_Goal A_
Translate this sentence from the passage on the psychology of beauty into Spanish: "Beauty appeals to our sense of sight, so there is a preference for repeating the experience of beauty."

_Passage provided_
######

On the different theories of beauty and the role of perception in the judgment of beauty. The psychology of beauty is complex not just because the concept of beauty is as yet undefined but also because it is largely true that beauty lies in the eyes of the beholder or how individuals perceive other people or things. Beauty can be attributed to everything that appeals to our senses and all objects compatible with our personal preferences.

Beauty as we perceive it is largely a projection of our needs. Beautiful objects or persons cater to our idealizations or fancies and reflect our natural need to relate to all that is appealing. The senses control human beings, and we tend to repeat processes or experiences that appeal to the harmonious senses and have structure and form. Beauty appeals to our sense of sight, so there is a preference for repeating the experience of beauty. But how do we perceive beauty, and why are some people or objects considered more beautiful than others?


Psychological tests have considered symmetry and proportion as extremely important in the perception of beauty. Beauty is also more holistic than specific as a beautiful object is judged as a whole package that is appealing rather than judged based on its parts.

Freudian or psychoanalytic explanations of beauty are scarce. Still, psychoanalytic concepts could be used to consider our judgment of beauty as a projection or wish fulfillment. Hence, people attractive to us are typically ones we admire or represent our own desires and fancies in some way. Psychoanalysis can also be compatible with the idea that beauty is a preferential perception when there are similarities with a parent.

######

Entries from a pointing dataset
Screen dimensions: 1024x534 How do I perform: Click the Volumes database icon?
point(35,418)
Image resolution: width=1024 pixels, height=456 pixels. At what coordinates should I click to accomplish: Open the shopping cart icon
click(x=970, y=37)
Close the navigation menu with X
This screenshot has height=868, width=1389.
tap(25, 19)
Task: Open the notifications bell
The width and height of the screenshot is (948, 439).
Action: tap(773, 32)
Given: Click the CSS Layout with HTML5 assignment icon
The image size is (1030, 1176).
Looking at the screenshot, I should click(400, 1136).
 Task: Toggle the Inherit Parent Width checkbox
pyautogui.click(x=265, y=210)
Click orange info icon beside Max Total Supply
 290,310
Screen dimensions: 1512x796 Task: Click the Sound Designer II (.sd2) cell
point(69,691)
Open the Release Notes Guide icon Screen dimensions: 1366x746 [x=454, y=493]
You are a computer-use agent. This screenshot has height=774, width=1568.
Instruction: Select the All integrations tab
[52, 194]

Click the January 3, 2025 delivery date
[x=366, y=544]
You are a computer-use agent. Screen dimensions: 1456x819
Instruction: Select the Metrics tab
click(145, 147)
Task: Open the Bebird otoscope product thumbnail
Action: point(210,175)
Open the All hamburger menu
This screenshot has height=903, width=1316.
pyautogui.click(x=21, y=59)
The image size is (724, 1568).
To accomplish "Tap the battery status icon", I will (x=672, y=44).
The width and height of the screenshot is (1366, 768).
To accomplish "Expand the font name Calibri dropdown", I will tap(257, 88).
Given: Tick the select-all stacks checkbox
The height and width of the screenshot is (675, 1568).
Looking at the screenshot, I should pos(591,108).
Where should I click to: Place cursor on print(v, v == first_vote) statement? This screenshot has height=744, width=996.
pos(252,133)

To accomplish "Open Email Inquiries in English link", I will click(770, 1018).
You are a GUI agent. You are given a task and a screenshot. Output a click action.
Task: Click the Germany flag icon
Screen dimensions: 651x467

######

_Goal B_
Please rewrite the entries from the line containing "The width and height of the screenshot is (1366, 768)." through the line containing "Looking at the screenshot, I should pos(591,108)." as a two-column CSV with the headers entry and answer. Give one row per entry, with each field quoted and line breaks turned into spaces.

_Exercise output A_
La belleza apela a nuestro sentido de la vista, por lo que existe una preferencia por repetir la experiencia de la belleza.

_Exercise output B_
entry,answer
"The width and height of the screenshot is (1366, 768). To accomplish ""Expand the font name Calibri dropdown"",","I will tap(257, 88)."
"Given: Tick the select-all stacks checkbox The height and width of the screenshot is (675, 1568).","Looking at the screenshot, I should pos(591,108)."